The fighter who’d spoken before said, “He may have something there, boss.” He sounded reluctant to admit it; Moishe admired him the more for speaking.
“Yes, he just may.” The glance Anielewicz shot Russie was no more friendly for that. “By God, Reb Moishe, I want vengeance on those Nazi bastards. When the Lizards bombed Berlin, I cheered, do you know that? I cheered.”
“I would be lying if I said I was as sorry as I should have been,” Russie said.
“Well, there you are,” Anielewicz said, as if he’d proven something. Maybe he had.
If so, Russie did not care to concede it. “Cheering, though, was wrong, don’t you see? Most of those Germans had done nothing more to the Lizards than we’d done to the Germans. They just happened to be in Berlin when the Lizards dropped their bomb. The Lizards didn’t care that they weren’t soldiers; they went ahead and killed them anyhow. They aren’t angels, Mordechai.”
“This I know,” Anielewicz answered. “But better our devils than the devils on the other side.”

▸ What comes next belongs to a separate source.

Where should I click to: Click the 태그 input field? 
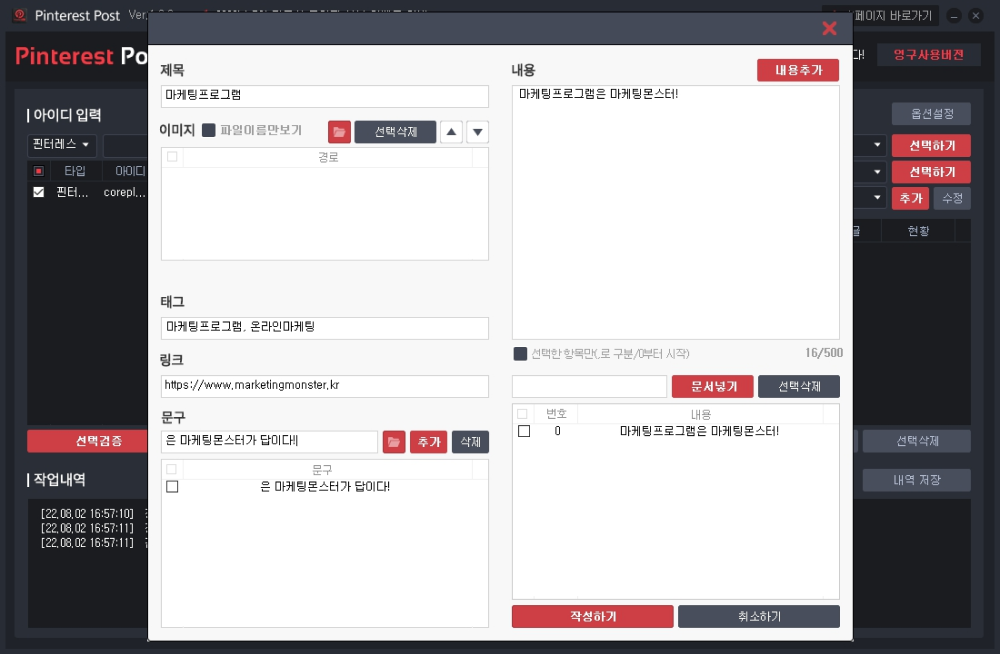325,328
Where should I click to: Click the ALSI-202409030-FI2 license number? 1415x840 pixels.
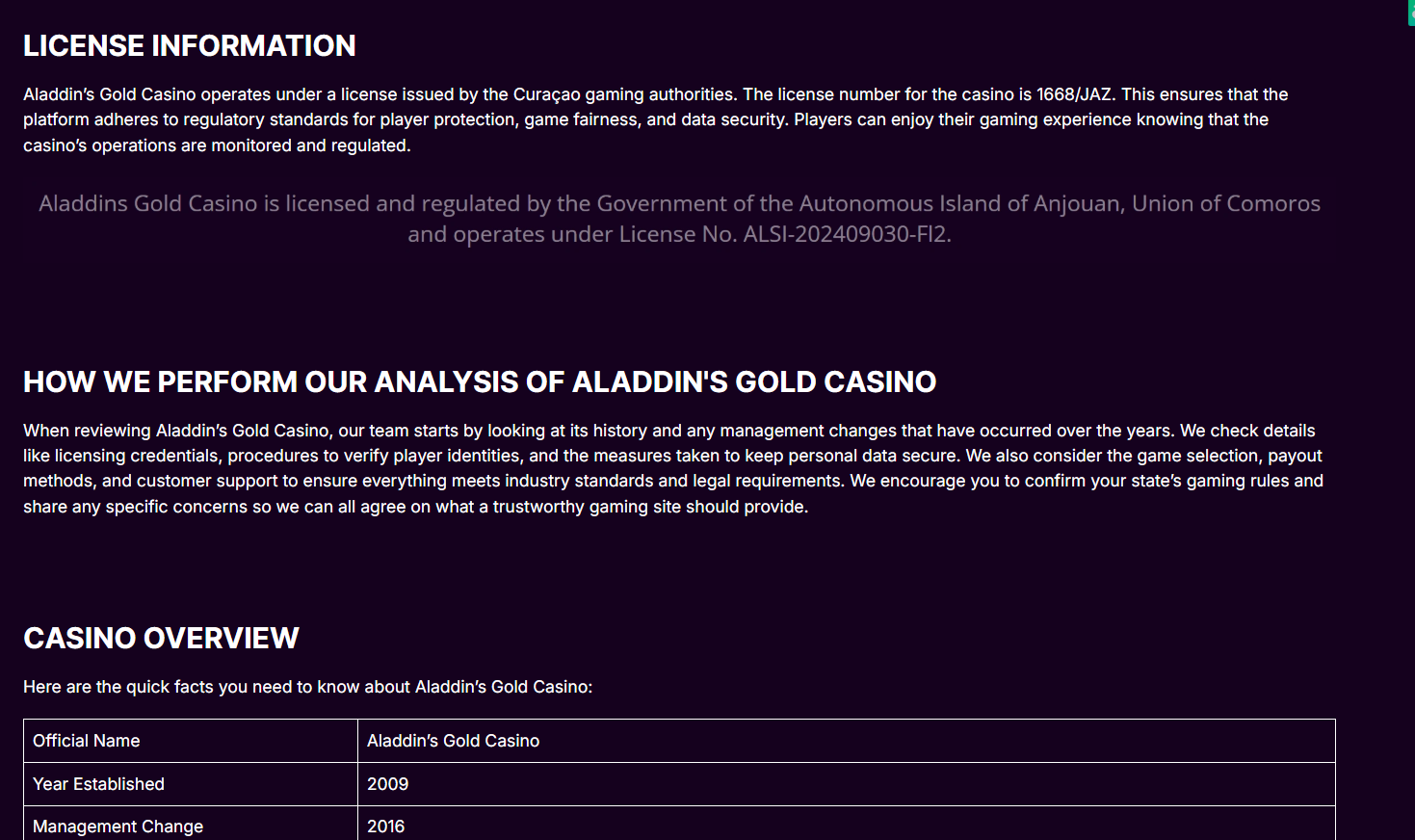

“No, that’s not the lesson.” Moishe stubbornly shook his head. “The lesson is, better that we not become devils ourselves.”
Anielewicz’s scowl was fearsome. Russie felt the fear. If the leader of the Jewish fighting forces chose to ignore him, what could he do about it? But before Anielewicz replied, he glanced at the fighters who accompanied him. A couple of them were nodding at Russie’s words. That seemed only to make Anielewicz angrier.
“All right!” He spat on the filthy cobblestones. “We’ll keep the stinking Germans alive, then, if you love them so well.”
“Love them? You must be out of your mind. But I hope I still know what justice is. And,” Russie added, “I hope I still know that what mankind thinks of me is more important than any Lizard’s good opinion-and that includes Zolraag’s.” His own vehemence surprised him, the more so because he got on well with the aliens’ governor.
Anielewicz also surprised him. “There for once we agree, Reb Moishe. There, in fact, we might even find common ground with General Bor-Komorowski, should the need ever arise.”
“Really?” Russie was not sure he wanted to find common ground with Bor-Komorowski on anything save the desirability of getting rid of the Germans. Bor-Komorowski was a good Polish patriot, which made him only a little less fascist-or perhaps just less efficiently fascist-than Heinrich Himmler. Still…” That may be useful, one of these days.”